Transit riders, workers and Cuyahoga County taxpayers should benefit from GCRTA's unique transit-industry labor agreement.

In what appears to be the first such labor agreement in the U.S. transit industry, the Greater Cleveland Regional Transit Authority’s (GCRTA) board of trustees approved on April 16 an innovative labor agreement tied to the agency’s revenues. The agreement is with the Amalgamated Transit Union (ATU) Local 268, which represents 1,700 out of GCRTA’s 2,300 employees.

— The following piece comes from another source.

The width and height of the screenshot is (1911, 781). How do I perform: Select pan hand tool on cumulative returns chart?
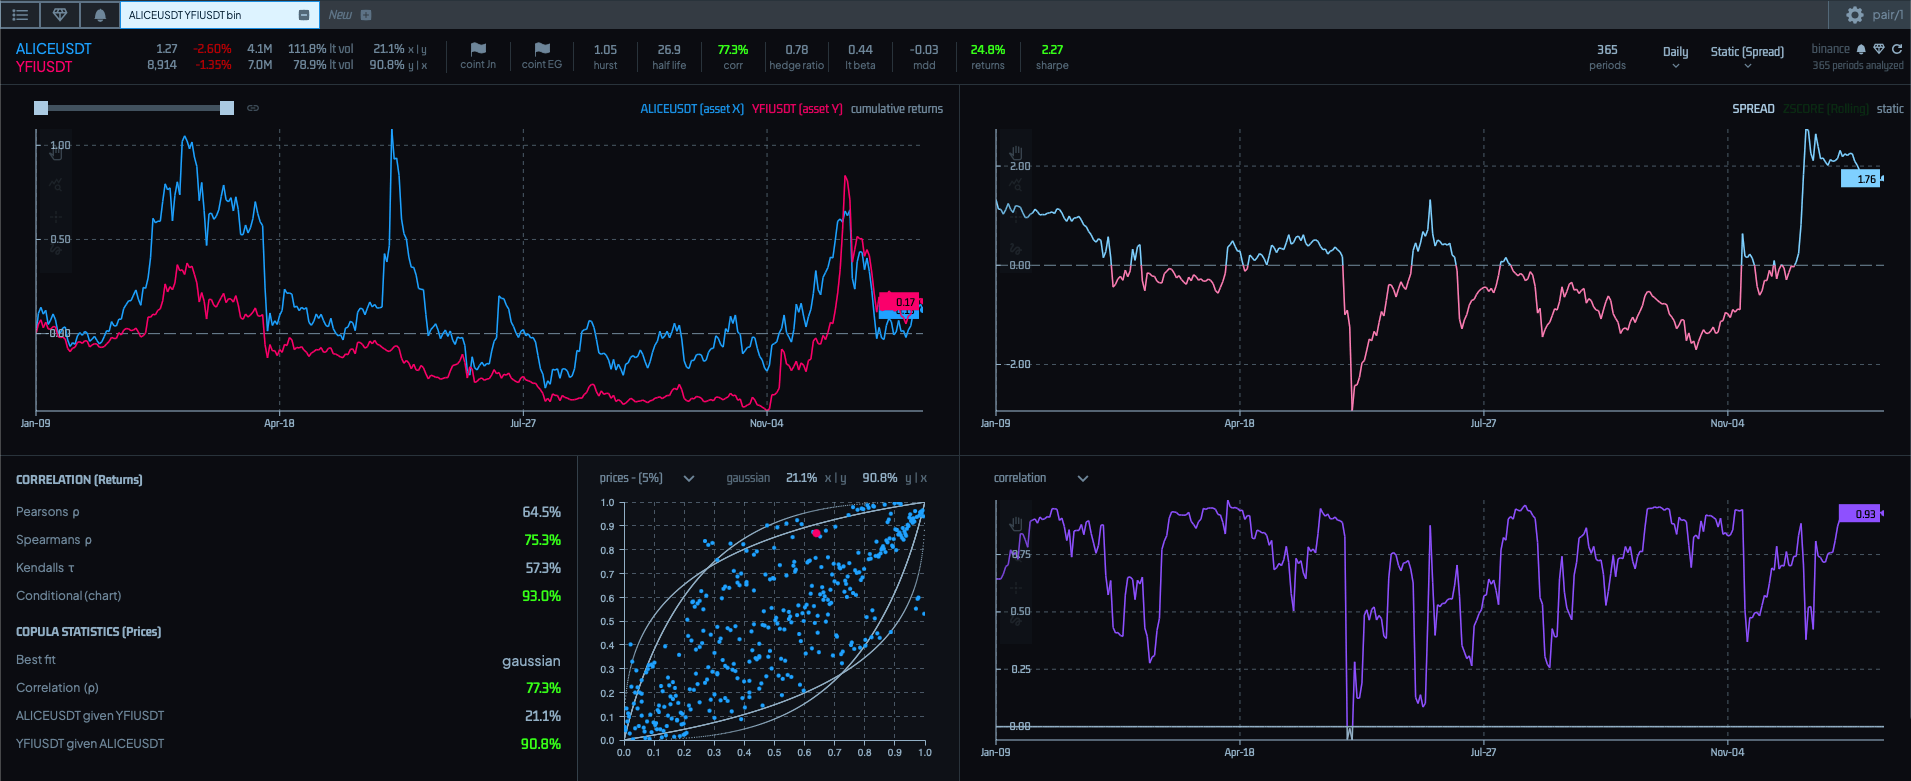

The ATU approved the deal on April 3. Under the agreement, eligible ATU members will receive a 3 percent wage increase, consistent with an increase in GCRTA revenue earned between 2010 and 2011, retroactive to Jan. 1, 2012.

In February 2013, ATU members could receive a wage increase of up to 3 percent based on GCRTA’s realized revenue increase between 2012 and 2013; in February 2014, workers could receive a wage increase of up to 3 percent based on the agency’s realized increase in revenue between 2012 and 2013. No wage increases will be awarded if revenue does not increase, according to a written statement by GCRTA.

Members also will increase their contributions toward health insurance and copayments, and will receive credits for healthy lifestyle activities such as being a nonsmoker and getting annual physicals.

“This is a landmark agreement which protects taxpayers and riders if revenues do not grow,” said All Aboard Ohio Executive Director Ken Prendergast. “During the Great Recession, the decline in GCRTA revenues forced deep cuts in transit services, some of which might have been avoided if the new agreement was in place then.”

According to GCRTA, nearly two-thirds of its riders use buses and trains to get to work. So when transit service is lost, it makes it very difficult for many workers to get to their jobs.

“Having more transit improves economic conditions by expanding access to opportunities,” Prendergast said. “I’m hopeful this agreement will allow for cost-effective service expansions, more ridership and more economic growth in the service area of Ohio’s largest public transit agency.”